Algumas citocinas envolvidas na resposta imune celular: 
• Interleucina 2 (IL-2): chave da proliferação na resposta imune; 
• Interferon gama: secretada pelo helper I, ativa monócitos e macrófagos, LT e NK; 
• Fator de necrose tumoral alfa ou beta (TNF) – estimula secreção de moléculas de adesão no endotélio vascular. 
• Produção de quimiocinas (LT e leucócitos são recrutados); ativa PMN. 
 
LT Citotóxico: citocinas e reconhecimento do antígeno. 
 
Lise mediada por LT cit: 
1. Reconhecimento do complexo MHC I ou ag; 
2. Ativação do LT cit; 
3. Secreção de perfurinas granenzimas; 
4. Desligamento do LT cit. 
 
Lise do alvéolo pelo LT cit: 
• Perfurinas produzidas pelo LT cit e inseridas nas células alvo. 
 
Destruição via Fas: 
• Acontece esporadicamente; 
• LT pode reconhecer essa molécula e induzir apoptose. 
 
Ativação dos macrófagos por LTh1 
• LTh1 secreta interferon; 
• Transforma o macrófago em macrófago m1 – fica mais forte, resposta celular; 
• Muito importante contra bactérias intracelulares. 
 
Importância dos LTh na ativação dos LB e na síntese: 
Citocinas secretadas pelos LTh juntamente com o reconhecimento de ag pelo LB: 
• Proliferação e diferenciação – dos LB em plasmócitos; 
• Formação de LB de memória; 
• Mudança de classes de Igs; 
• Maturação da afinidade – das Igs. 
 
Ativação de LB 
 
Resposta Primária: 
• IgM – primeiro anticorpo; 
• IgG – depois. 
• Produz memória. 
 
Resposta secundária: 
• Ag encontram linfócitos de memoria; 
• Rapidamente detecta anticorpo, produz maior quantidade de IgG; 
• Produz muito mais memória, mais neutralização. 
 
A diferença entre as duas respostas é: 
1. Qualitativamente diferente; 
2. Quantitativamente diferente; 
3. Diferença na afinidade das Igs; 
4. Diferença na rapidez de resposta. 
 
Funções dos anticorpos: 
1. Neutralização: toxinas, drogas, vírus e bactérias. 

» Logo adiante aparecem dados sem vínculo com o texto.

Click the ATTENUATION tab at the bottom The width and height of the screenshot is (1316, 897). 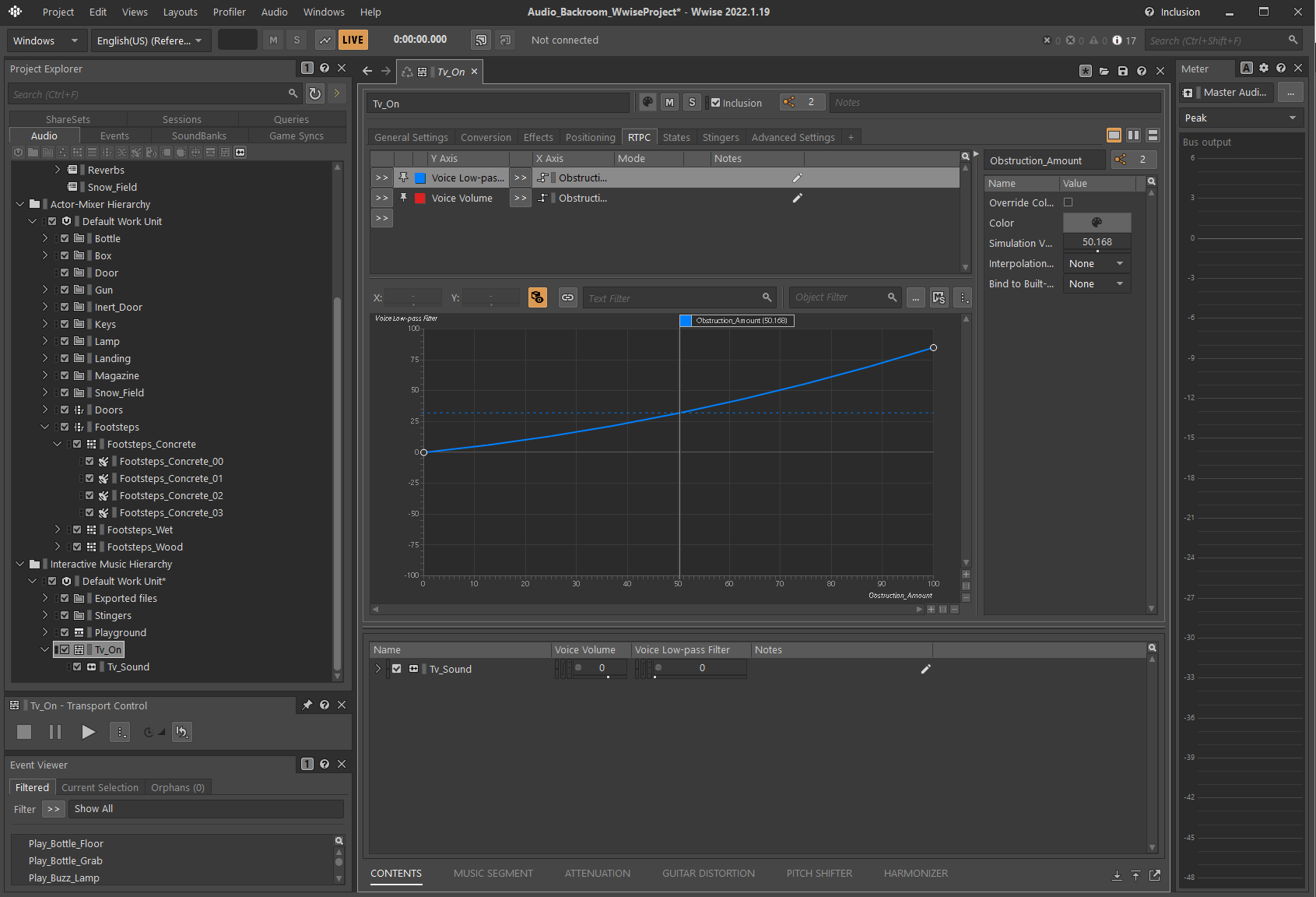(x=597, y=873)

• Impede com que ela consiga se ligar aos receptores; 
• Ex.: IgM, IgG*, IgA. 
 
2. Opsonização: 
• Facilitação da fagocitose; 
• IgM e IgG; 
• Sistema complemento (C3b), neutrófilos. 
 
3. Ativação do Sistema Complemento: 
• Resulta em: 
o Opsonização; 
o Inflamação; 
o Lise direta. 
• IgM e IgG. 
 
4. ADCC: 
• Citotoxicidade celular mediada por anticorpo IgG; 
• Receptores nas células NK, neutrófilos, eosinófilos, macrófagos. 

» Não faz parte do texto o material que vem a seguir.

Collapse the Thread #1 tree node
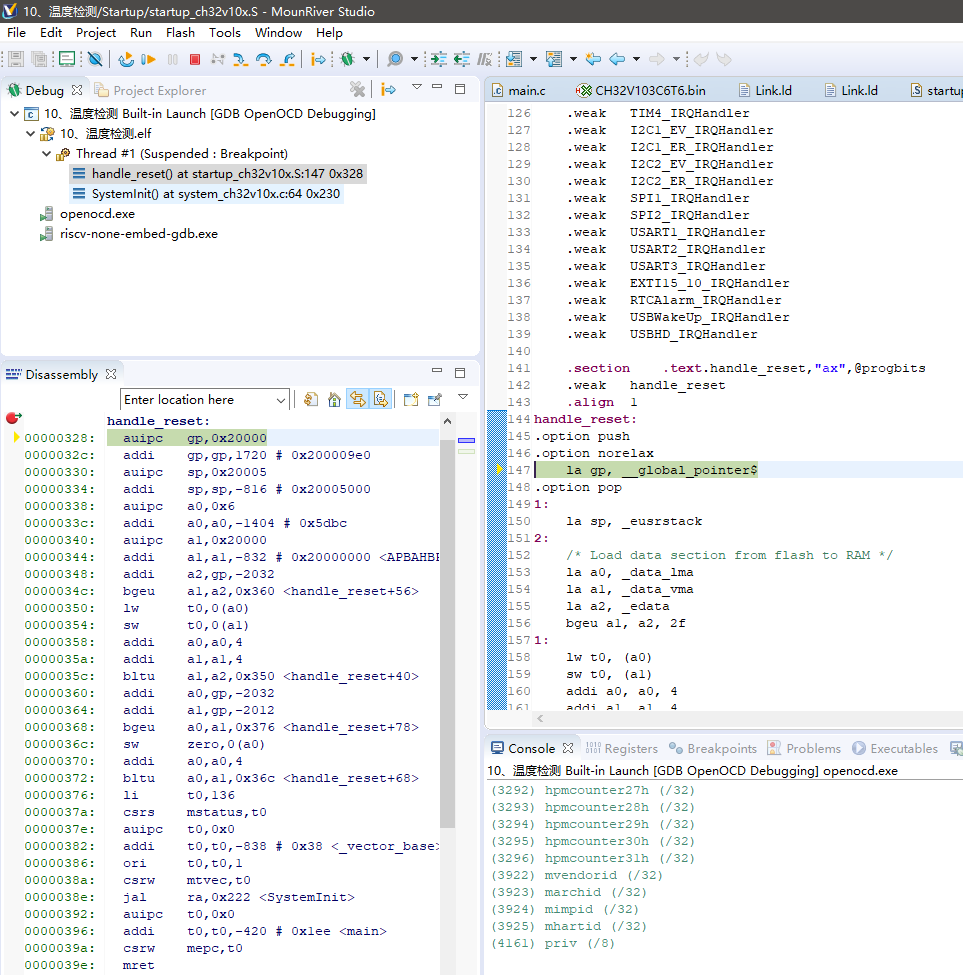The height and width of the screenshot is (975, 963). tap(47, 154)
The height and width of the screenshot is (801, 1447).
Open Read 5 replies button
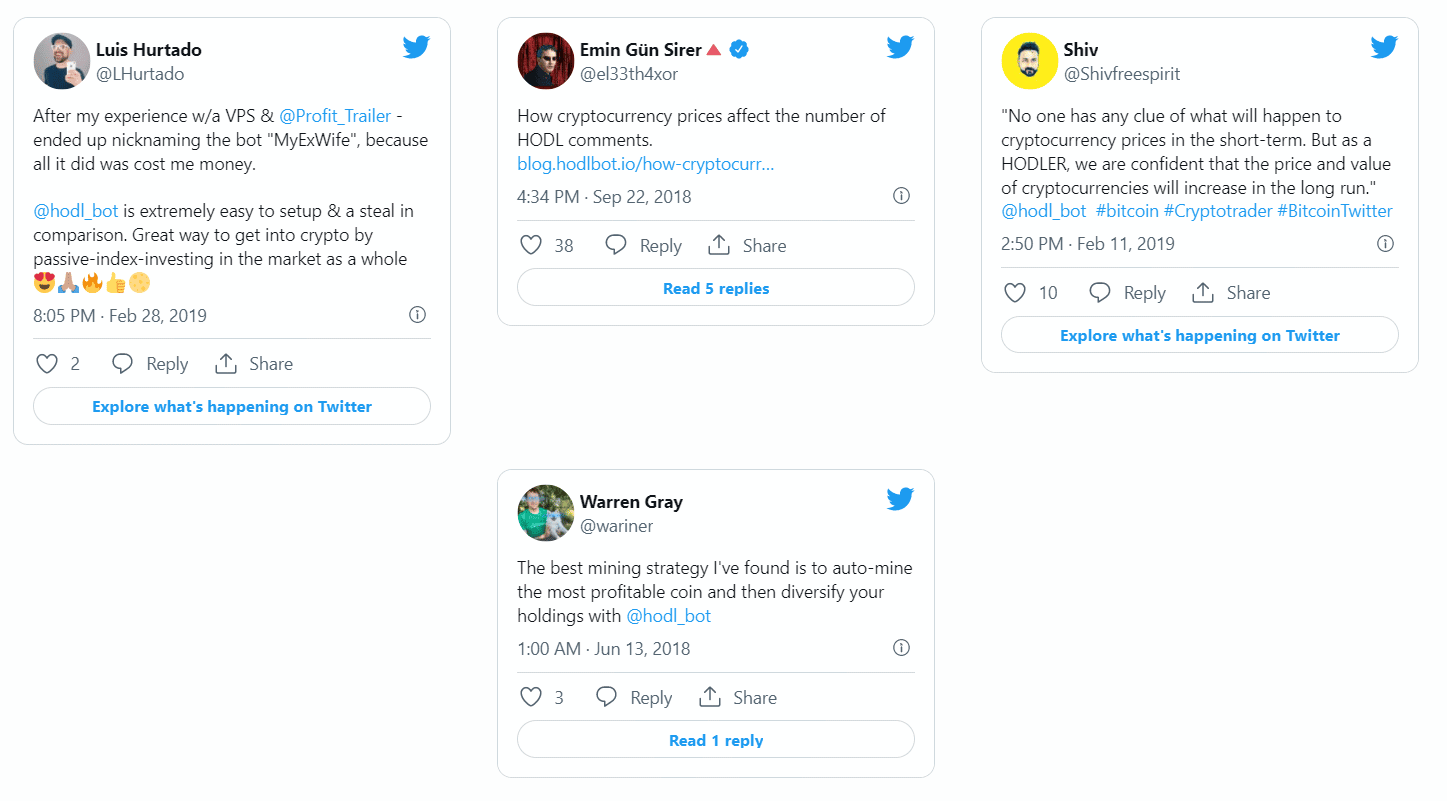point(716,288)
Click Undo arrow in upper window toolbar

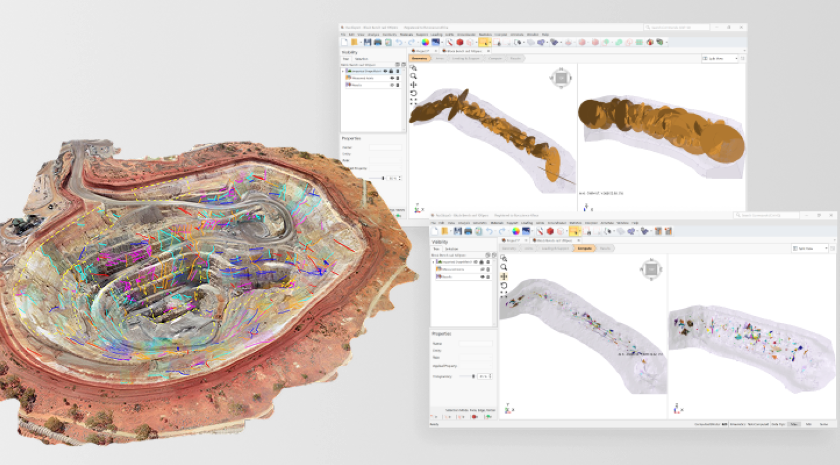pyautogui.click(x=398, y=42)
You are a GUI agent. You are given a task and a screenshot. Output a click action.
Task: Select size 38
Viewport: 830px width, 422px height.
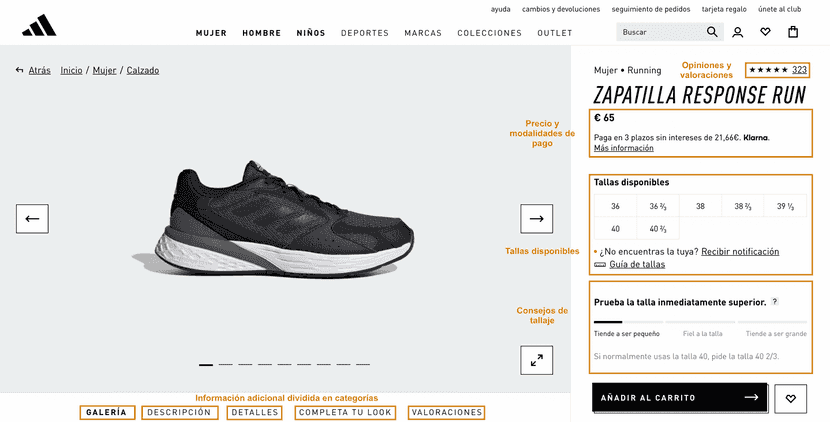point(700,206)
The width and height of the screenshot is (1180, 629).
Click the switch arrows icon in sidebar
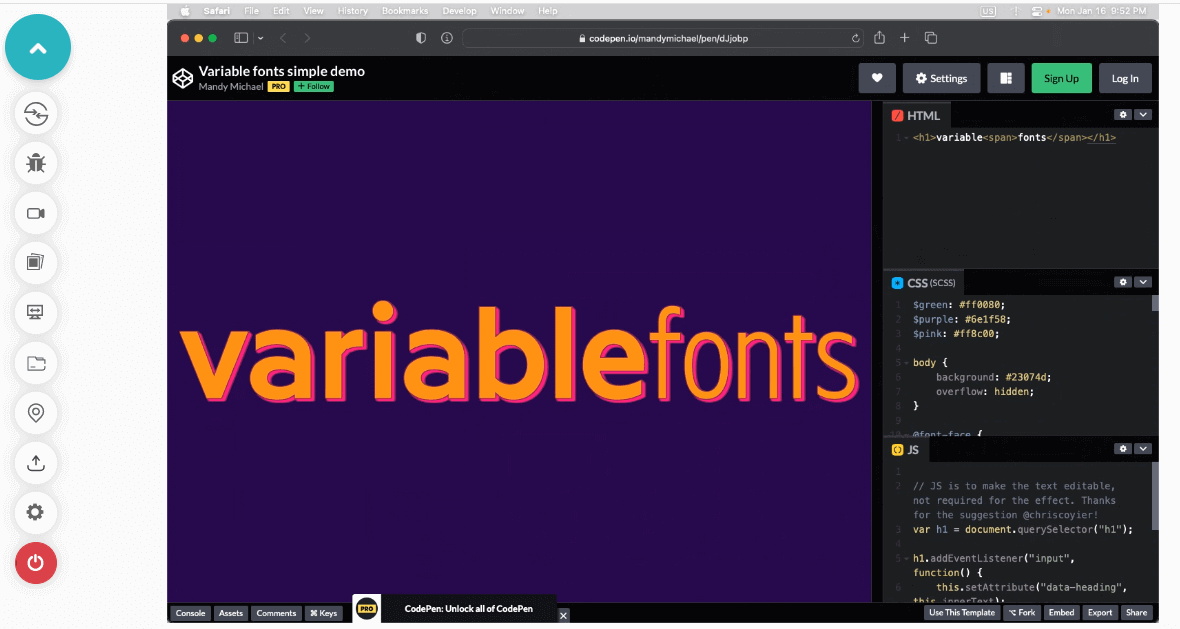(36, 113)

• Ac intermediam a destruição através de células citotóxicas. 
 
5. Imunidade Local (mucosas): 
• IgA secretora; 
• Está presente em todas as mucosas. 
 
6. Eliminação de helmintos adultos: 
• IgE e degranulação de células; 
• Para parasitos a produção de IgE é benéfica = aumenta permeabilidade, perfusão sanguínea, libera aminas vasoativas; 
• Quem tem alergia produz IgE – genético; 
• Quem não tem e é exposto – produz IgM e IgG.